Run the Checking Program on the CLS to verify your work so far.

4.5 Part D – Crontab

You need to know Crontab and At to do this task.

  1. Create a personal crontab entry that uses a command to update the (access and) modification time on file crontab.txt in your Base Directory (not in your HOME directory) every minute of every day. Use the shortest relative pathname to your crontab.txt file. Do not use an absolute pathname. Verify that the time of the file changes every minute.

    Hints: If it doesn’t work, read your Linux EMail for EMail messages from the Cron daemon showing possible errors. See Reading eMail for help. The single working crontab line should be seven words: five for the date/time, a command name, and a relative file name.

  2. List your personal crontab (one entry, with perhaps some comment lines) and redirect the output into file crontab1.txt in your Base Directory.

  3. Delete your personal crontab.

  4. Create a personal crontab entry that redirects the current date and time into the same file crontab.txt at exactly 9:37PM on the 20th day of every month. Also use a relative pathname, not an absolute pathname.

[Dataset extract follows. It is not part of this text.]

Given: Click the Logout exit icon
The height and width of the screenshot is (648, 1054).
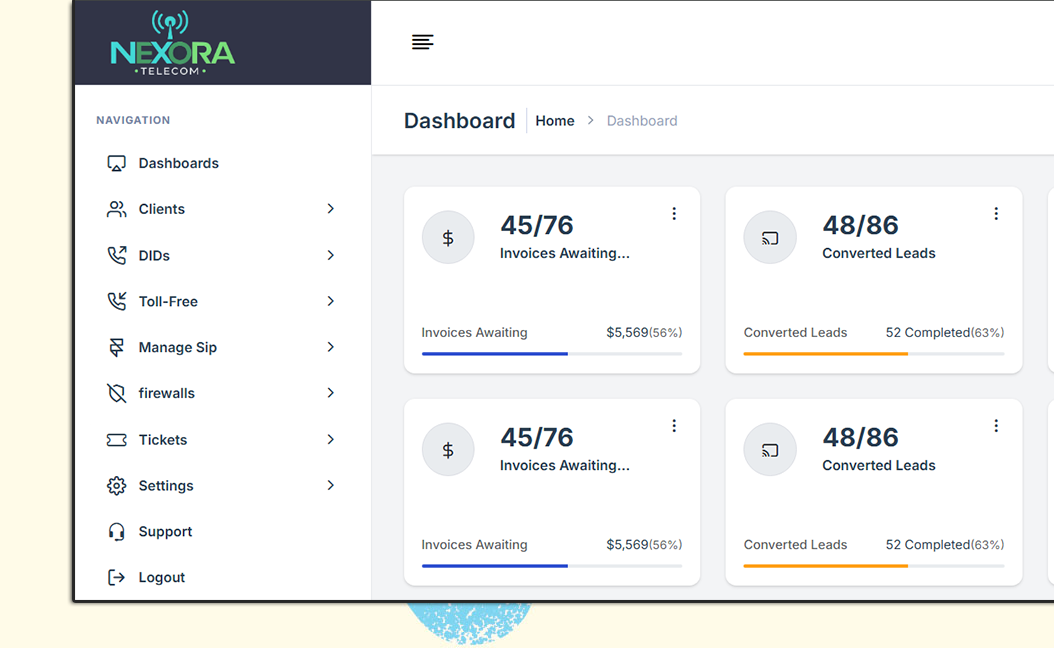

  5. List your personal crontab (one entry, with perhaps some comment lines) and redirect the output into file crontab2.txt. Do not delete this personal crontab entry; leave it for marking.

Run the Checking Program on the CLS to verify your work so far.

4.6 Part E – At Job Reminder

You need to know Crontab and At to do this task.

  1. Create an at job that sends your Algonquin Live account an empty EMail message with the exact five-word subject CST8207 Final Exam 8AM Today at 1 AM on the date of your final exam in this course. To send an empty message, redirect standard input from the null device for this command line.

    Hints: See the Crontab and At course notes or RTFM to find out how to specify both a time and a date. See Throwing away input for shell syntax to redirect standard input. No pipes are needed. See Sending eMail for help in sending EMail with a subject line. (Once you get the line working, you may want to also throw away the standard output from mail that says “Null message body; hope that’s ok”.)

  2. Again, check the queue of at jobs and make sure the scheduled time is correct. Leave this job queued on the CLS for marking.

  3. Display all your queued at jobs and redirect the output into file atjob.txt. (You will only have one job – one line.) (If you have more than one line, delete the other jobs first.)

Run the Checking Program on the CLS to verify your work so far.

4.7 When you are done

That is all the tasks you need to do.

Read your CLS Linux EMail and remove any messages that may be waiting. See Reading eMail for help.

Check your work a final time using the Checking Program and save the output as described below. Submit your mark following the directions below.

5 Checking, Marking, and Submitting your Work

Summary: Do some tasks, then run the checking program to verify your work as you go. You can run the checking program as often as you want. When you have the best mark, upload the marks file to Blackboard.

Since I also do manual marking of student assignments, your final mark may not be the same as the mark submitted using the current version of the Checking Program. I do not guarantee that any version of the Checking Program will find all the errors in your work. Complete your assignments according to the specifications, not according to the incomplete set of the mistakes detected by the Checking Program.

  1. There is a Checking Program named assignment09check in the Source Directory on the CLS. Create a Symbolic Link to this program named check under your new Base Directory on the CLS so that you can easily run the program to check your work and assign your work a mark on the CLS. Note: You can create a symbolic link to this executable program but you do not have permission to read or copy the program file.

  2. Execute the above check program on the CLS using its symbolic link. (Review the Search Path notes if you forget how to run a program by pathname from the command line.) This program will check your work, assign you a mark, and display the output on your screen. (You may want to paginate the long output so you can read all of it.)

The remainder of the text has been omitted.